Task item: Pictures excluded, copy word for word the lines from the one holding "Image resolution: width=358" through the last line below.

Supplied records:

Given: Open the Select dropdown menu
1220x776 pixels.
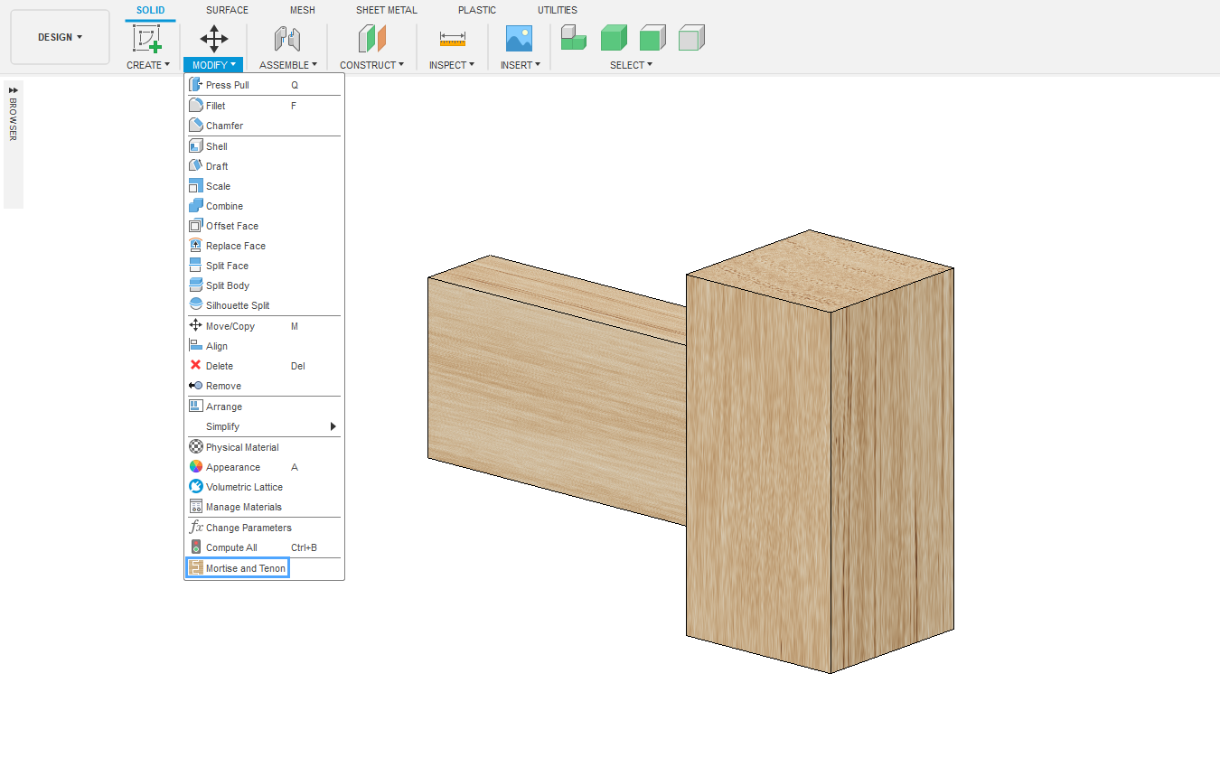Looking at the screenshot, I should click(x=630, y=65).
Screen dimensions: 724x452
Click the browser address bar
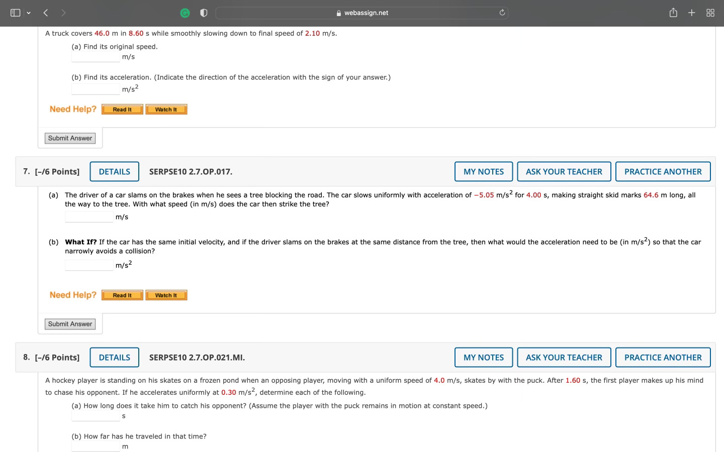coord(361,13)
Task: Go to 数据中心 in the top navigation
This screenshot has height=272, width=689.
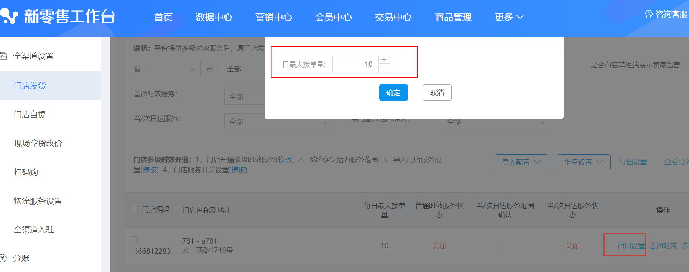Action: click(214, 17)
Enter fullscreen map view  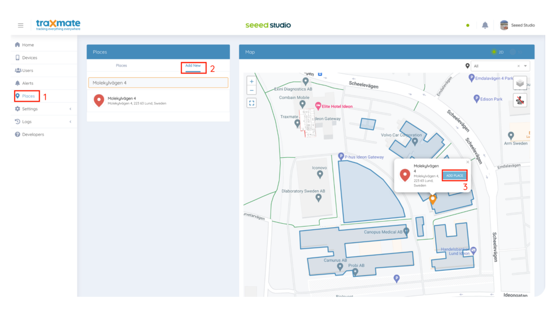tap(252, 103)
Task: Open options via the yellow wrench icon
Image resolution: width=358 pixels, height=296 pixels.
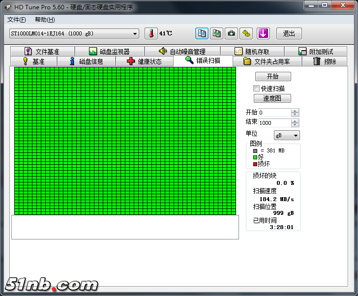Action: click(x=246, y=33)
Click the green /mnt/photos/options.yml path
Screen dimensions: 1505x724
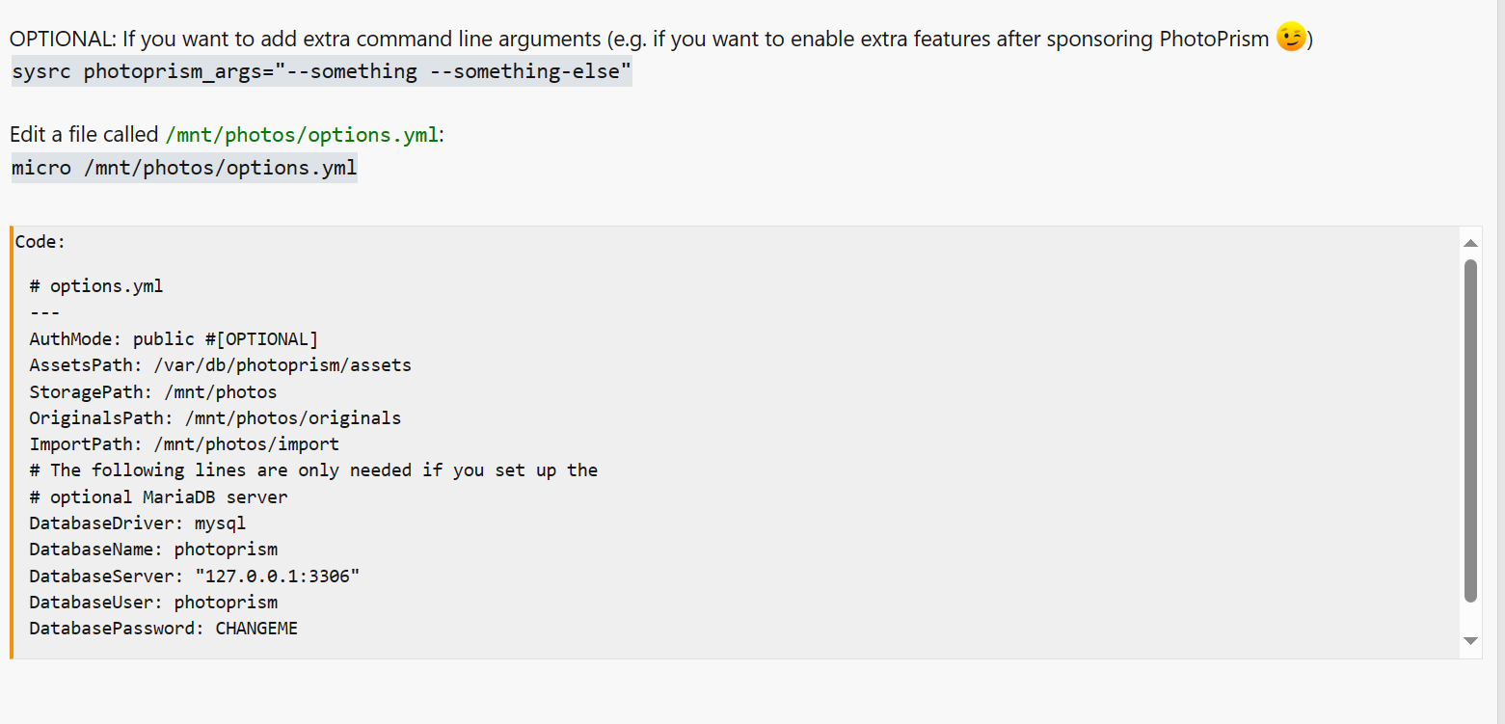303,135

Solution to this problem:
Image resolution: width=358 pixels, height=296 pixels.
Action: click(x=246, y=33)
Click the green /mnt/photos/options.yml path
Screen dimensions: 1505x724
303,135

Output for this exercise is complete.